9/28
Dion, as every Monday, is getting the Farmigo food out. Up
in McAlpin, the 3 day hangover
company is working on their production of Dracula.
And our Bible Study group is ready to get back into Genesis, beginning with
Chapter 24 and Abraham’s determination to find a wife for Isaac.
He’s pretty clear he doesn’t want one from the local Canaanites
currently surrounding him. (This issue of who can marry whom is always there in
these early stories…sometimes the other is needed, and the prohibition against incest is strong…He decides to send his
servant all the way back to the land he originally came from. (After having him swear an oath
after putting his hand under his thigh..well,
OK..) But he also tells the servant no matter what he does, not to take the son
back there. And Abraham assures his
servant that an angel will go with him.
He takes with him camels and all kinds of other gifts, heads
for a well looking for a woman who will not only bring water to him but to his
camels as well. Now we begin to see well
as places of courting, of encounters between men and women. Later Jacob will
meet Rachel at a well, Moses will meet Zipporah. All this will be in the minds
of people when Jesus meets a woman at a well.

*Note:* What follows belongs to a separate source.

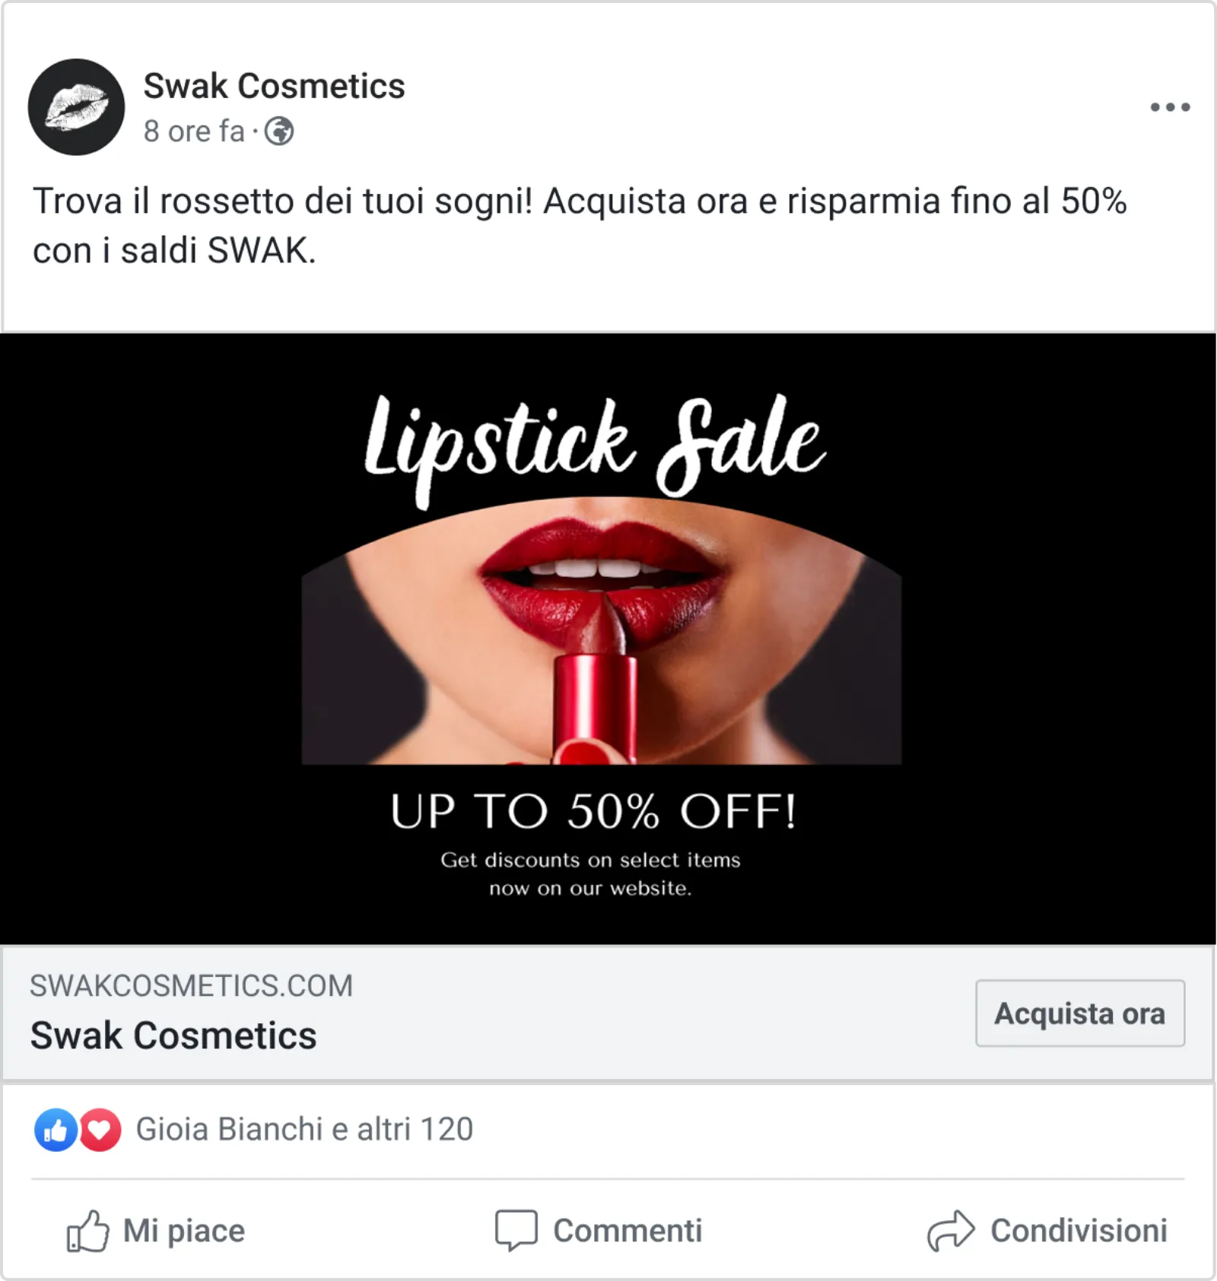Open the Lipstick Sale ad image
Viewport: 1217px width, 1281px height.
[608, 639]
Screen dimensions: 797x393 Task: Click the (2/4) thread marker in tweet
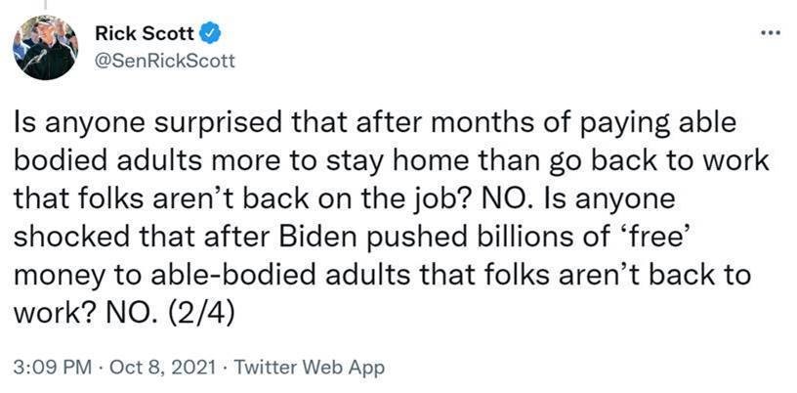(200, 314)
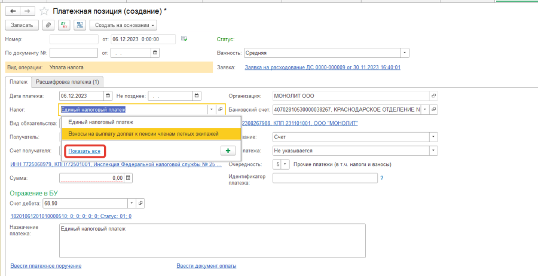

The woman turns out to be Rebekah, grand niece of Abraham,
daughter of his brother Nahor, Isaac’s cousin. The servant seals the deal by placing a gold nose ring on Rebekah (I’m
trying to imagine that…) and two bracelets. He repeats the whole story, in complete detail, to her brother Laban
who accepts the engagement. Later, they want Rebekah to stay back another 10
days (just to make sure?) but agree to let her go, if she agrees to do, which
she does, and so they are off.
She sees, Isaac walking at night, goes to him, and he takes
her into his mother’s tent. And it says SO
Isaac was comforted after his mother’s death..implying that after that
terrifying incident with his father, he may always have needed comforting.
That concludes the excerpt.